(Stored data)
—————
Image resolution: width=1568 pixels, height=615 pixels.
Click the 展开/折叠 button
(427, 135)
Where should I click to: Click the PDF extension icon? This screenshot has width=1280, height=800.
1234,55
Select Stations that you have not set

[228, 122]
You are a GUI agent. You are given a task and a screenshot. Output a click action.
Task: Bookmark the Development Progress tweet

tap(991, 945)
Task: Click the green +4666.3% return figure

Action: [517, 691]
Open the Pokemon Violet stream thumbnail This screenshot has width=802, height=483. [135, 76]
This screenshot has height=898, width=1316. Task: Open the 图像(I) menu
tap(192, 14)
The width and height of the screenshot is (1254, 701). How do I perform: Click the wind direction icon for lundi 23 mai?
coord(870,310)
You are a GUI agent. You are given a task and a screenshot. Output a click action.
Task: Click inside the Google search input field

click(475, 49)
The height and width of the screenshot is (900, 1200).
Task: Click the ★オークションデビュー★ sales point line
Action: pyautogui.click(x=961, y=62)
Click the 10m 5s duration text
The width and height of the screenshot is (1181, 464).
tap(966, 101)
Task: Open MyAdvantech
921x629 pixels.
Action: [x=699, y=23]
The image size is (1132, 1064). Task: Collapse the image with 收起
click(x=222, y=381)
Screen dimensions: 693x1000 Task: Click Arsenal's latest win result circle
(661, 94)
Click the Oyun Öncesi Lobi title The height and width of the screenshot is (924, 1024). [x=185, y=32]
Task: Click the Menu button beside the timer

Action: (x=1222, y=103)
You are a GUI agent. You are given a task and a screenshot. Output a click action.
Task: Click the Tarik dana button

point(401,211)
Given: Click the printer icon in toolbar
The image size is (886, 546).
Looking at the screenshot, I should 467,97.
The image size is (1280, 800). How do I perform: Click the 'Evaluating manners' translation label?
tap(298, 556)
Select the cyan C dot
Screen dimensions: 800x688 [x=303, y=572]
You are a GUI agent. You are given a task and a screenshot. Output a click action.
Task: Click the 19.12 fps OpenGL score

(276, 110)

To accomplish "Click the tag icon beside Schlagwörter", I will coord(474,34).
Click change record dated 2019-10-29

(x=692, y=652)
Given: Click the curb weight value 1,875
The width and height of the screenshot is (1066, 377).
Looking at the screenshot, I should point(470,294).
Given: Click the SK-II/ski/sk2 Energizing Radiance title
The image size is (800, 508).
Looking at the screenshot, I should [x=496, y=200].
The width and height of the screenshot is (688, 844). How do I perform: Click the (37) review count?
—————
• [Work to be completed] Return, with no change at all, every line in the entries above from the line containing "The image size is (1132, 1064)." through the line containing "Given: Click the SK-II/ski/sk2".

• [Expected answer]
The image size is (1132, 1064). Task: Collapse the image with 收起
click(x=222, y=381)
Screen dimensions: 693x1000 Task: Click Arsenal's latest win result circle
(661, 94)
Click the Oyun Öncesi Lobi title The height and width of the screenshot is (924, 1024). [x=185, y=32]
Task: Click the Menu button beside the timer

Action: (x=1222, y=103)
You are a GUI agent. You are given a task and a screenshot. Output a click action.
Task: Click the Tarik dana button

point(401,211)
Given: Click the printer icon in toolbar
The image size is (886, 546).
Looking at the screenshot, I should 467,97.
The image size is (1280, 800). How do I perform: Click the 'Evaluating manners' translation label?
tap(298, 556)
Select the cyan C dot
Screen dimensions: 800x688 [x=303, y=572]
You are a GUI agent. You are given a task and a screenshot. Output a click action.
Task: Click the 19.12 fps OpenGL score

(276, 110)

To accomplish "Click the tag icon beside Schlagwörter", I will coord(474,34).
Click change record dated 2019-10-29

(x=692, y=652)
Given: Click the curb weight value 1,875
The width and height of the screenshot is (1066, 377).
Looking at the screenshot, I should point(470,294).
Given: Click the SK-II/ski/sk2 Energizing Radiance title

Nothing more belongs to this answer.